New Year's Honours for Baptists
A church secretary who founded a youth charity, and a charity supporter whose work has made a difference to ‘thousands of vulnerable lives’ were among the Baptists receiving New Year’s Honours recognition
Stuart Cornwell - OBE
Stuart Cornwell of Stockton Baptist Tabernacle was made an OBE (Officer of the Most Excellent Order of the British Empire) for his services to charity.
Stuart is the chairman of Spurgeons’, the national children’s charity, and is particularly involved with A Way Out, which focuses on vulnerable women, and Safe Families for Children. He also works with the church’s overseas mission to Kenya and Uganda among Aids-orphaned children and prisoners.
After a varied working life which included a career path in the Navy and senior appointments in the probation service and the Children and Family Court Advisory and Support Service, Stuart said he wanted his retirement to be ‘meaningful’.
He added that his faith underpins his work.
‘What I do in supporting these charities is part of the calling God has given me,’ he said in an interview with Premier Christian Radio. ‘Each of the charities I worked with has a Christian identity and ethos, and in its service attempts to be honouring to God in all it has done.
‘The greatest award I have is to know the Lord Jesus Christ and to know that I have eternal life. That supercedes any of this, although this is still exciting and meaningful.
‘The important thing for me was to not retire, but to continue to serve the Lord in whichever way I could, and that goes on.’
In a statement, Spurgeons’ said Stuart’s work over the last decade has made a difference to ‘thousands of vulnerable lives’, both here in the UK and overseas.
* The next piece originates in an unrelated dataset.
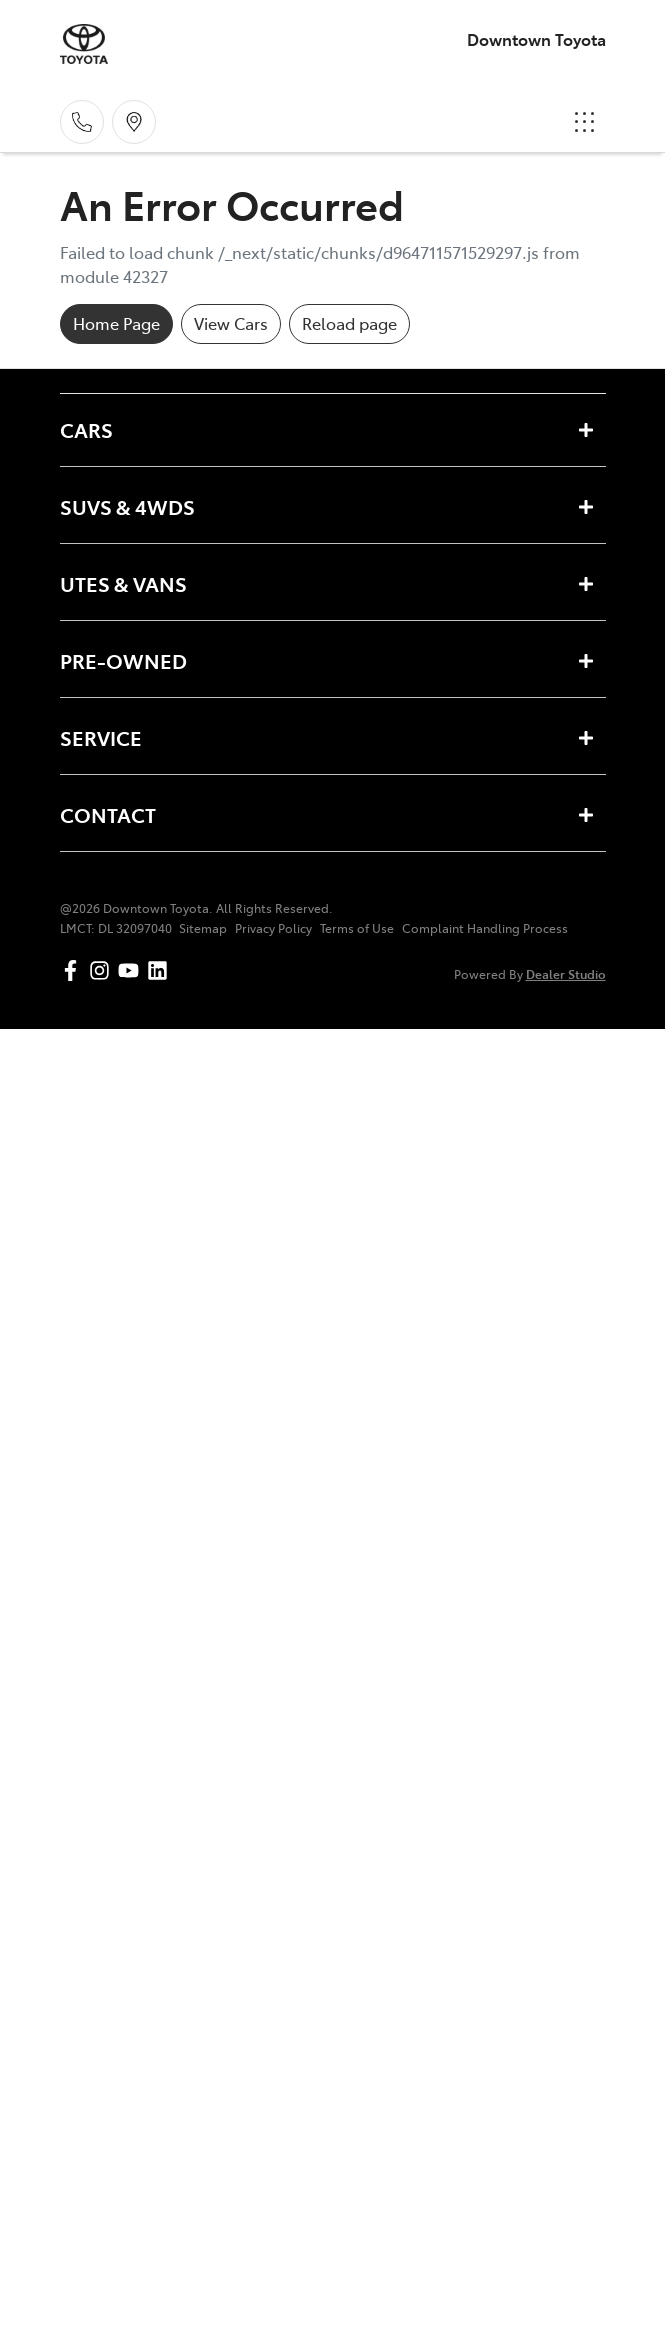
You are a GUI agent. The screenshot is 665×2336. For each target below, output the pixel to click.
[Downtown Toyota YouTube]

Ross Hendry, Spurgeons' chief executive, said, ‘The team at Spurgeons is delighted to see Stuart’s dedication and hard work within the charity sector recognised with such a prestigious honour.
‘He has worked tirelessly to support not just us, but also that of a number of other organisations, to help the world’s poorest and most vulnerable children. This honour is most definitely well deserved.’
The charity celebrates its 150th birthday in 2017.
Clive Furness - BEM
Baptist church secretary and local councillor Clive Furness was awarded a BEM (British Empire Medal) in this year’s honours.
The BEM is awarded for ‘hands-on’ service to the community through charitable or voluntary activity. Clive, secretary of Memorial Community Church in Plaistow and a Newham councillor since 1997, has been honoured for making 'a significant difference to the lives of young people' in Newham, said a council statement.
He is the founder, secretary and trustee of youth charity The Swift Centre next door to the church. The Swift Centre runs a number of regular clubs and activities that broaden the horizons of young people. These include football festivals, performing arts and dance programmes, cycling challenges and weekend outdoor expeditions. There is also an annual summer camp and aid missions to far flung parts of the world including Kenya, Ethiopia and Nepal. More than half of the adult volunteers at the centre are former young members.
In addition to his youth work he helped to set up Newham Night Shelter in the early 1990s. Previously he was a barrister giving free representation on employment and immigration tribunals, and has been a trustee at Helping Hands and Real Life Parenting, for families with disabled children.
He told the Newham Recorder, ‘I have pleasure in accepting the award not just for me, but also in recognition of the hard work and sacrifices that so many others, including my partner Jill, have made and continue to make to ensure young people are safe and healthy and have the best start in life.’
Mayor of Newham, Sir Robin Wales, said Clive’s BEM was “thoroughly deserved”.
‘He has given outstanding service to the residents of Newham not just as a councillor but also over many years through his dedicated work in support of young people. We can all be delighted for him,’ he said.